1. Reverse Breathing – you draw your belly in on the inhale and relax it out on the exhale. If so, you’re taking in way less oxygen, and going against what your body naturally wants to do. Some theories claim this habit stems from anxiety in childhood.

2. Breath Holder – yes it could be you!! Another stress fuelled pattern and very common. This periodic breath holding throughout the day throws your body out of balance as it tries to compensate for the moments in which you are not letting carbon dioxide out or oxygen in.

3. Over Breather – chronic shallow breathing results in an imbalance of carbon dioxide & oxygen. You’re breathing more quickly and the rate is too high, ph levels are usually off as well. Every once in a while you’re forced into a deeper breath to compensate.

4. “Hover” Breather – sipping air in and barely letting it out, body barely moves, usually your bracing yourself. Remember, it’s ok to let go!

5. Mouth Breather – oh yes, we’ve all been there way too much. Your brain and body react differently depending on air coming in through your nose or mouth. You might need to mouth breathe during hard exercise, but otherwise it’s not ideal. Also, mouth breathers have a tendency to lean forward with their head and shoulders which can cause structural issues through the neck and upper back. Mouth breathing doesn’t give you the oxygen/carbon dioxide balance you require and fails to deliver the oxygen demands of brain & body.

Nose breathing is essential for your health and proper nasal breathing requires the ideal posture of your tongue resting at the roof of your mouth with the tip just behind your front teeth, which trains the muscles of the neck and throat to support your airways. Nasal breathing also mixes the air with nitric oxide which increases the blood flow to your blood vessels and helps your cells absorb more oxygen.

Breathing is one of the body’s main ways to keep the balance of the Autonomic Nervous System. When you are stressed (often due to thoughts and improper breathing), your sympathetic nervous system turns on and increases your heart rate, breath rate, and then directs blood flow away from the core (organs & digestive system in this case) in case you have to “fight or flee”. Many people habitually breathe in a way that keeps them in this survival mode – a perpetual state of fight or flight with adrenaline levels high. Too much of this can lead to a cascade of health problems and things like energy depletion and insomnia. Talking to a therapist about your stress and anxiety will be of limited help unless they first help you to address dysfunctional breathing. Why? Because the way you shift your breathing can have an immediate affect on your state of arousal, your levels of clear thinking, your ability to ‘attend & befriend’ yourself, your memory, and your ability to accept and retain new information. If they can help you move towards a parasympathetic state (the other part of the ANS, along with the enteric nervous system), it slows your heart rate, increases blood flow to the prefrontal cortex (where you feel more clear, centred and responsive as opposed to reactive), increases the healing response and digestion. This can be helped by slower ‘diaphragmatic’ breathing – breathing more horizontally rather than vertically. It also ‘massages’ the Vagus nerve – key to a calm state, kind of like your inner zen tranquilizer.

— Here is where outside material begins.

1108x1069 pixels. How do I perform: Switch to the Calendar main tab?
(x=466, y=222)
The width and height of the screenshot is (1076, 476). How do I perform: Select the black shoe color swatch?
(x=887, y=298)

People who are generally stress free and relaxed will tend more toward this diaphragmatic/lower rib breathing that is slow, gentle, silent, relatively unnoticeable and THROUGH THE NOSE.
You can become that kind of breather!! It’s not about big, deep breathing either. Much has to do with releasing & strengthening your diaphragm.

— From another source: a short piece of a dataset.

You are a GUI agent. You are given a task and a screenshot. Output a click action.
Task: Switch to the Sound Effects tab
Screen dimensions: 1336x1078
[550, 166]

For now, experiment with this:
Imagine your spine is a large column of space through the centre of your torso. Let your breath feel as though it comes and goes from there…. particularly starting around the the upper abdomen area and then heading both downward to the base and upward (gently) to your heart. Allow your out breath to be a little longer than your inner breath.
Feel your in breath like light that expands out to the edges of the column – a little like the soft rays of light filtering outward in the picture above. Relax completely on the out breath, no need to make the exhale happen, just ‘be inside it’.